* _GOAL OF THE EXERCISE_:
The answer must consist of every line in the records that contains the word "Toggle".

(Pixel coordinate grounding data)
*** Block opens ***

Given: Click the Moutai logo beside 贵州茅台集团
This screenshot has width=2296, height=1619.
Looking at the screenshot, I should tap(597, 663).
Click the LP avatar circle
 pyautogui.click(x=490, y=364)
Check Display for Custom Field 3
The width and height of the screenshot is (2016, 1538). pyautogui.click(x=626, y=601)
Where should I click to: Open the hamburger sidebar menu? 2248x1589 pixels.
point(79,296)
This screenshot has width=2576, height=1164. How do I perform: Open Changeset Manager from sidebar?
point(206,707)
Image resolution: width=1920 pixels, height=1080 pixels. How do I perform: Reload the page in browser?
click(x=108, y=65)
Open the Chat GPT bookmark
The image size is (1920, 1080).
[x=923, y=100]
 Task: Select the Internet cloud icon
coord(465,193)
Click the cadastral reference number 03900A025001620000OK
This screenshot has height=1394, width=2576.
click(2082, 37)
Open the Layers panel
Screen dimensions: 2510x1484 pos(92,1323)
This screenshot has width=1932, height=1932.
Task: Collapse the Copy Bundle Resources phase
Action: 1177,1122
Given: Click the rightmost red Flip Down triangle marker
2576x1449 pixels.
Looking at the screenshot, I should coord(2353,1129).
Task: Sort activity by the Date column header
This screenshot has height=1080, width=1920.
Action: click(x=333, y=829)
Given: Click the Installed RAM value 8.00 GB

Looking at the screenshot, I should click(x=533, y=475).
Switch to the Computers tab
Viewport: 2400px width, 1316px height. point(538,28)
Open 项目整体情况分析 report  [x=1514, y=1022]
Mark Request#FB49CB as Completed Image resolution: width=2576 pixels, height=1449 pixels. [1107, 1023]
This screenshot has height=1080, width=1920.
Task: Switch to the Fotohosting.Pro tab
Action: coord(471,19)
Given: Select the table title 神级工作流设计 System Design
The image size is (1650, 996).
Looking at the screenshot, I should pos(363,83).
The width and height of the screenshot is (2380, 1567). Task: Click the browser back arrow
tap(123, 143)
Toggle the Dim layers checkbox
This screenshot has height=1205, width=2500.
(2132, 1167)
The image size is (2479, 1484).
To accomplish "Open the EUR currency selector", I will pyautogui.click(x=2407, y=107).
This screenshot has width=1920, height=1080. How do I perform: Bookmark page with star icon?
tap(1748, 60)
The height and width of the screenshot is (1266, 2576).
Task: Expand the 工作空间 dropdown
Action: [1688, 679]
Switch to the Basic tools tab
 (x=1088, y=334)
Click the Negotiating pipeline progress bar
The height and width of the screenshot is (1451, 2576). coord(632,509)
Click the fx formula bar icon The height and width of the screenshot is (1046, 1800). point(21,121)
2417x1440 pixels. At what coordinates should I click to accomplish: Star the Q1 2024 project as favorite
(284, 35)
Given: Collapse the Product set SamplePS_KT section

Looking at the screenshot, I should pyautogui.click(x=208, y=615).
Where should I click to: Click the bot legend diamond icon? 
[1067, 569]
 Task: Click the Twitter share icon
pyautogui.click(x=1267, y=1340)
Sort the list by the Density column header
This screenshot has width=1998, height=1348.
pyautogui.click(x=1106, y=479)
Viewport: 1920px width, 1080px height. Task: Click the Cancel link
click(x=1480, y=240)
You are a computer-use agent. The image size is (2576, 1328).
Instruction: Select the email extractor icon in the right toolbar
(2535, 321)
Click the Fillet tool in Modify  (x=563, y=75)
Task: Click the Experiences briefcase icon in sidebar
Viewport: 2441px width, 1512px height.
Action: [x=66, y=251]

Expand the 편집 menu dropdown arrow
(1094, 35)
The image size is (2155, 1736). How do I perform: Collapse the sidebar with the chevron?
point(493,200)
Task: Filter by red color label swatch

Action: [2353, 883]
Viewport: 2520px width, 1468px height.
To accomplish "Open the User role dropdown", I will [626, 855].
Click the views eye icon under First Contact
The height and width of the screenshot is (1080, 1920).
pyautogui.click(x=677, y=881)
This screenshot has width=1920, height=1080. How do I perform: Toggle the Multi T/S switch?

*** Block closes ***

* _TASK RESULT_:
Toggle the Dim layers checkbox
This screenshot has width=1920, height=1080. How do I perform: Toggle the Multi T/S switch?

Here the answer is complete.